On his part, Dakolo’s lawyer expressed dissatisfaction with the ruling and disclosed that the legal team would challenge the decision at the Court of Appeal.
Environmental advocacy organisation Social Action also criticised the judgment, arguing that procedural technicalities had overshadowed the substantive issues relating to environmental justice.
Speaking after the ruling, the group’s Resource Justice Manager, Dr Prince Edegbuo, described the decision as disappointing, saying communities affected by decades of pollution deserved judicial protection.
According to him, oil pollution has severely damaged the environment, destroyed livelihoods and affected the health and wellbeing of residents of Ekpetiama Kingdom.
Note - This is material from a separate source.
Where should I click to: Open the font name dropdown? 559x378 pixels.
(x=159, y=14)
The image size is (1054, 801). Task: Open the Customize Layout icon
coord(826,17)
He insisted that the legal battle was far from over, pledging continued support for the community as the matter proceeds to the appellate court.
Ekpetiama Kingdom is among the host communities to the Gbarain-Ubie Gas Plant and the Gbarain oilfields in Bayelsa State.
The defendants in the suit include Shell Petroleum Development Company of Nigeria (SPDC), Shell Petroleum N.V., Shell UK PLC, the Attorney-General of the Federation, the Nigerian Upstream Petroleum Regulatory Commission (NUPRC), the Minister of Petroleum Resources, and Renaissance Energy Africa Limited.
Shell’s onshore and shallow-water assets were acquired in March 2025 by Renaissance Energy Africa, a consortium of indigenous energy companies, following the multinational’s decision to divest from its Nigerian onshore operations.